What needs to be done
Every line below that carries the word "header" needs to be copied.

<<<<

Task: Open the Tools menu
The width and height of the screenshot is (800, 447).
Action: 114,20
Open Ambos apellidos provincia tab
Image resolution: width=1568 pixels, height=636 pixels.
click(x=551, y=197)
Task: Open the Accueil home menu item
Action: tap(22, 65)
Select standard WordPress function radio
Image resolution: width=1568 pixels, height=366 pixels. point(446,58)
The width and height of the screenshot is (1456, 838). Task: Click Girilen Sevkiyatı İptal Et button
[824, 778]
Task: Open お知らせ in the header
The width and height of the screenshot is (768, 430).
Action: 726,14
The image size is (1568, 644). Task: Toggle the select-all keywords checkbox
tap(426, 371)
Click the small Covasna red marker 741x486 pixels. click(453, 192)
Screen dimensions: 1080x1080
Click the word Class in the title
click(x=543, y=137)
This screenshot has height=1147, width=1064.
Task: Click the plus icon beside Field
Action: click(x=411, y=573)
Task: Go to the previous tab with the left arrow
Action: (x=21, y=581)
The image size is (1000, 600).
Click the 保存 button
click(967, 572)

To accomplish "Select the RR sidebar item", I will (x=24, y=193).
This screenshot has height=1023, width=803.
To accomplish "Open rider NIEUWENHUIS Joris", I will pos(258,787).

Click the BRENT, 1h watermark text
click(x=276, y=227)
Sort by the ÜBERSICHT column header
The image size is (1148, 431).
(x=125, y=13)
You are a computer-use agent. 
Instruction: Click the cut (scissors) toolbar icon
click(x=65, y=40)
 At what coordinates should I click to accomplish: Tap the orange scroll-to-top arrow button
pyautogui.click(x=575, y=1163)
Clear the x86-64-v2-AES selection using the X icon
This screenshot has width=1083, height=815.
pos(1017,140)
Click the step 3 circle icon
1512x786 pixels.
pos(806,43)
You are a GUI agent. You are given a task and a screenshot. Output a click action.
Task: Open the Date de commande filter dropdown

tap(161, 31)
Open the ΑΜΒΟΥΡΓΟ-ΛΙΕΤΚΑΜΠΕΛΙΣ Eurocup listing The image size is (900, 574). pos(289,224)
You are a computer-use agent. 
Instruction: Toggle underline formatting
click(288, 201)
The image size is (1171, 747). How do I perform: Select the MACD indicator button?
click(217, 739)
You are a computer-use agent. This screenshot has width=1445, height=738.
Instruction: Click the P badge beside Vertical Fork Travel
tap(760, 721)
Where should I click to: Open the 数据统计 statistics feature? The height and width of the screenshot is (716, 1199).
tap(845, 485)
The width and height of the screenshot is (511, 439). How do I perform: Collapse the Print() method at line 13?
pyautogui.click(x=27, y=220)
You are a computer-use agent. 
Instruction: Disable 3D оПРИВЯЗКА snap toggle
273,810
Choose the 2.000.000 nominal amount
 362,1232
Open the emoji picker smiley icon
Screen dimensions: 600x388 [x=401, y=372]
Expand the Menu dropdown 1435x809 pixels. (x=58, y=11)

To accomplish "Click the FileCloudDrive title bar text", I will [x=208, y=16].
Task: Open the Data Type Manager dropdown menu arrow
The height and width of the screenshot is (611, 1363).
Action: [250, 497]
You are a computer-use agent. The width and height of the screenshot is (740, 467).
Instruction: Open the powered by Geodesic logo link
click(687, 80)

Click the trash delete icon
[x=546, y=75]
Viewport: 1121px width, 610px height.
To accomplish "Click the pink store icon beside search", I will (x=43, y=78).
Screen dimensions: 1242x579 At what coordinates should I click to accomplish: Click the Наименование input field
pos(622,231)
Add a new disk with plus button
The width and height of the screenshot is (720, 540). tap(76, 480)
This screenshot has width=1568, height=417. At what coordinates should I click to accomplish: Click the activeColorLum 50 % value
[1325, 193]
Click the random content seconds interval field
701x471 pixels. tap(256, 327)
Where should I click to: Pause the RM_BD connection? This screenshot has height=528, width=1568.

>>>>

Problem solution
Task: Open お知らせ in the header
Sort by the ÜBERSICHT column header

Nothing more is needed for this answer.